I seem to have finally hit the “hey, this is actually pretty good” state on this book. Writing a book is a love/hate relationship. When you first get the idea, it’s the most brilliant thing ever and you’re madly in love with it. Then you start writing, and it loses its luster once it becomes reality. It’s not quite the book that was in your head, but you can’t seem to make it be the book that was in your head.
Then you hit the middle, when you’ve gone past all the initial ideas you’ve had but you’re not yet at the thing you had in mind for the ending, and you really start to hate it. Maybe it wasn’t such a great idea. What made you think you could write this thing? You don’t like the characters. You want to just scrap it and start over. This is when a lot of people give up, especially on first books. You realize writing isn’t fun all the time. It’s hard, and you’ve run out of enthusiasm. You start to doubt yourself. This is also when the Shiny New Ideas tend to hit, and you’re tempted to give up on the thing you’re working on that obviously isn’t going well to work on that Shiny New Idea that’s even better.
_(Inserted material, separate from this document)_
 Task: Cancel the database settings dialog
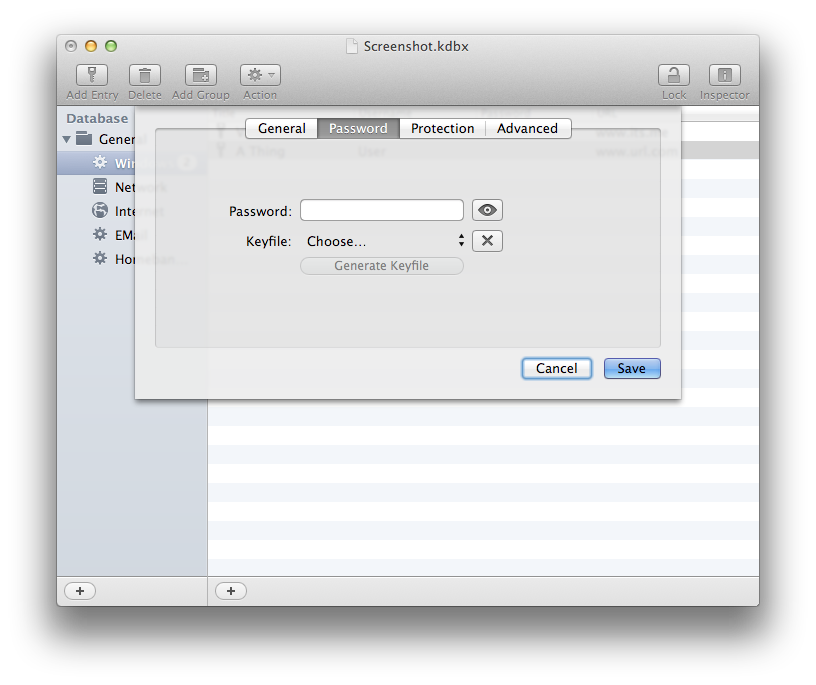[x=556, y=368]
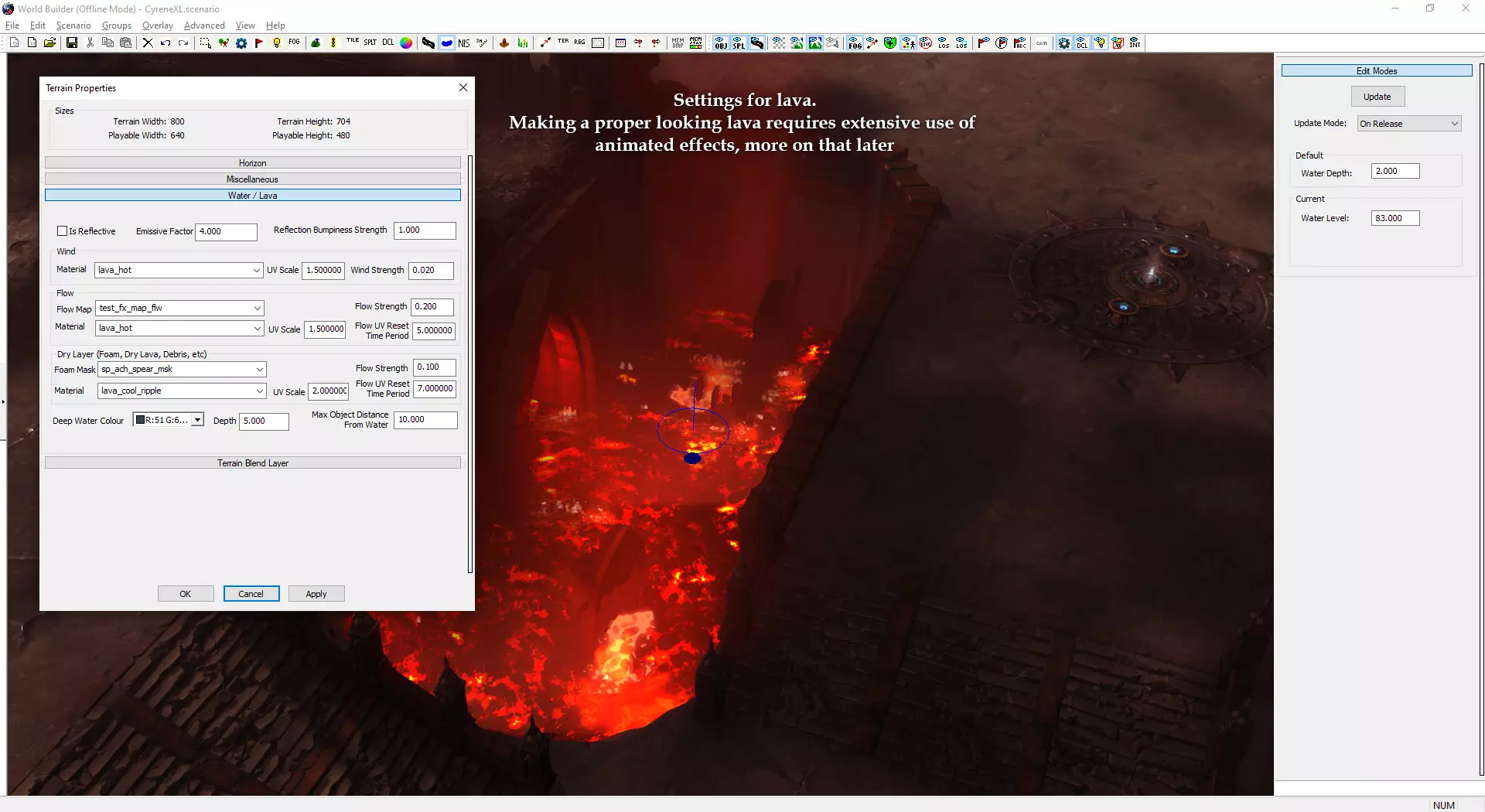Open the Scenario menu
Viewport: 1485px width, 812px height.
pos(73,26)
But you power through, and you get an energy surge that gets you to the end. Though, if you’re like me, you get impatient to get to the end and kind of skim through the conclusion, so that’s the first thing you have to go back and rewrite. Now you’re feeling pretty good. You have a whole book, and you think it might be pretty good.
Then you go back to rewrite/revise/edit, and that’s when you notice the plot holes, the repetitions (how many times did I use that word?), the little inconsistencies, the scenes that aren’t working. What were you thinking? Was that line supposed to be a joke? You wrote it, but you don’t get it. Hack, slash, change. It’s a mess. Who would want to read this? Maybe you should just start over.
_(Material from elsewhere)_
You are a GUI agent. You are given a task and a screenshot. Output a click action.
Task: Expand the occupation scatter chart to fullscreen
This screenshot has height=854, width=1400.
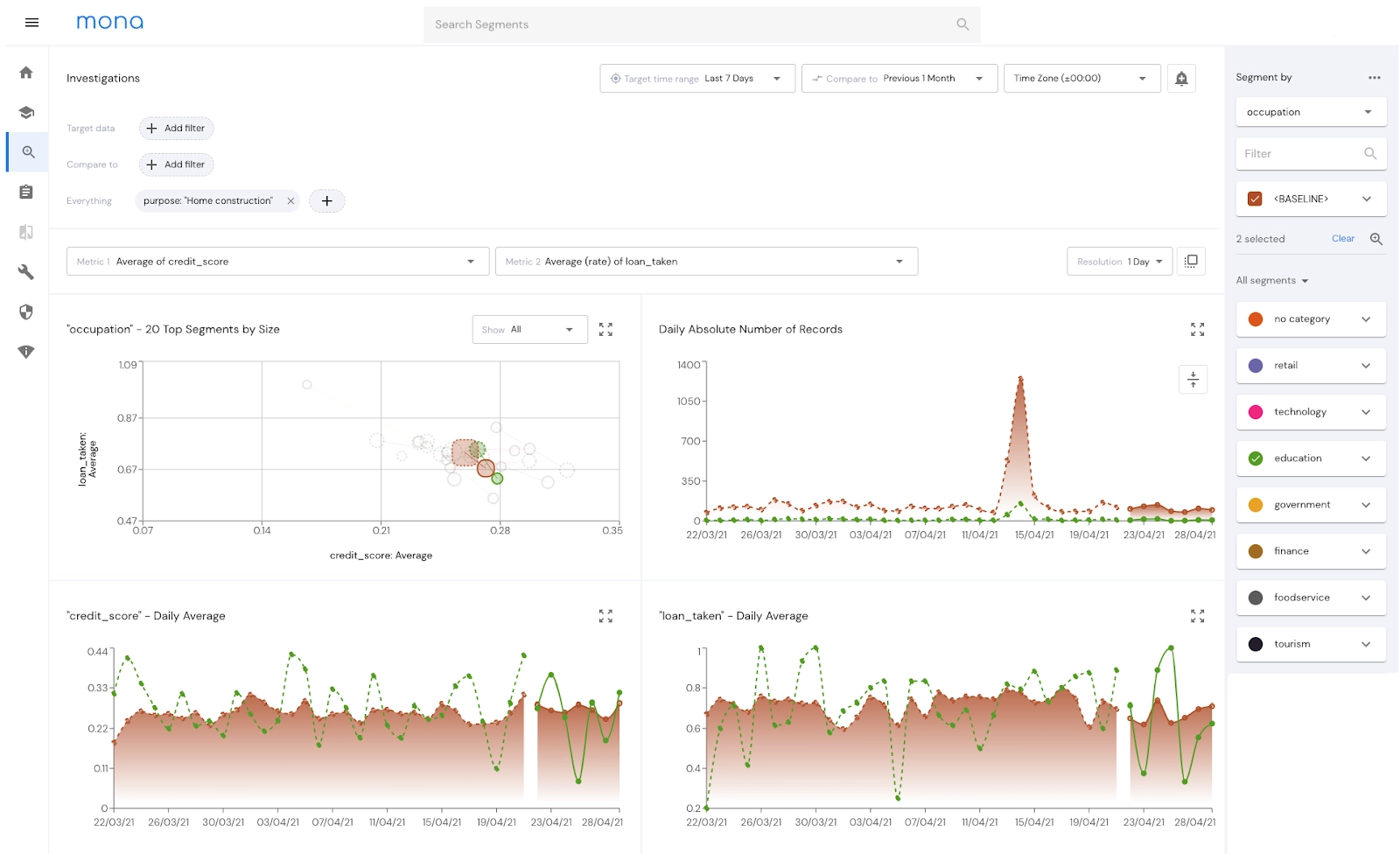tap(606, 330)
And then, finally, you do one last read-through. I read it out loud so that I’m forced to really read every word. That does make me spot some things like repeated words or phrases, but on the whole, I find that I really like the story. I remember what I liked about the idea, and while it’s still not quite the perfect book that lived in my head before I started writing, it’s a good book. I love the characters and feel a little sad to leave them behind.
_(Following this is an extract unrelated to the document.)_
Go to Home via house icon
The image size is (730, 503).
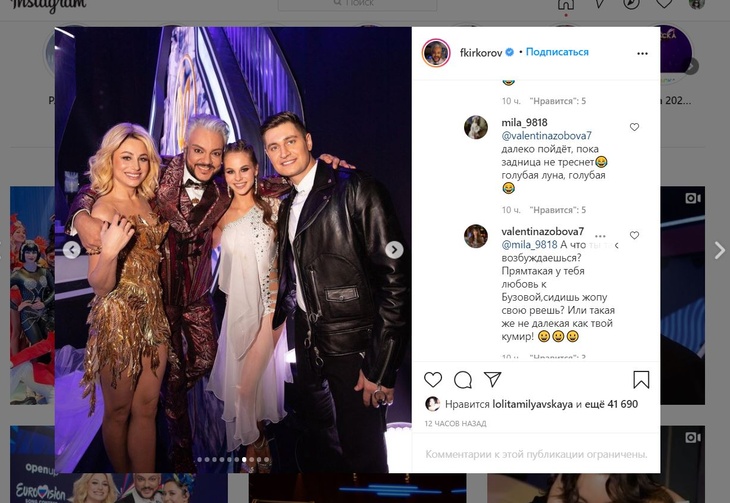pos(566,5)
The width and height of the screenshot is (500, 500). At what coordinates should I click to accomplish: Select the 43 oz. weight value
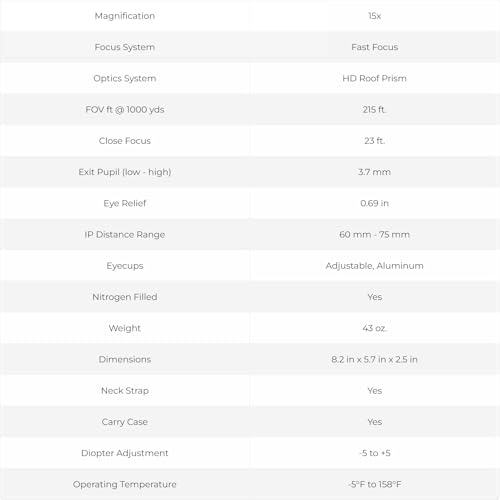click(x=374, y=328)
That’s where I am now. I’m starting to remember that I liked this idea, and I’m enjoying reading the book.
I’ve wondered if authors are ever tempted to go back to an old idea and try writing it again — the execution the first time was okay, but it wasn’t quite the book they really envisioned, and now that they’ve grown as a writer they could try again to get to what they initially thought that book would be, and it might come closer to that perfect vision this time. There have been authors who had similar books at different times in their career, but they came out very different. For instance, David Copperfield and Great Expectations have a very similar pattern and a lot of things in common, but are very different books at different points in Dickens’ career. Was that a case of him going back to an idea he’d already written and executing it differently? I think today people might accuse an author of being a hack with just one good idea, but it would be an interesting experiment.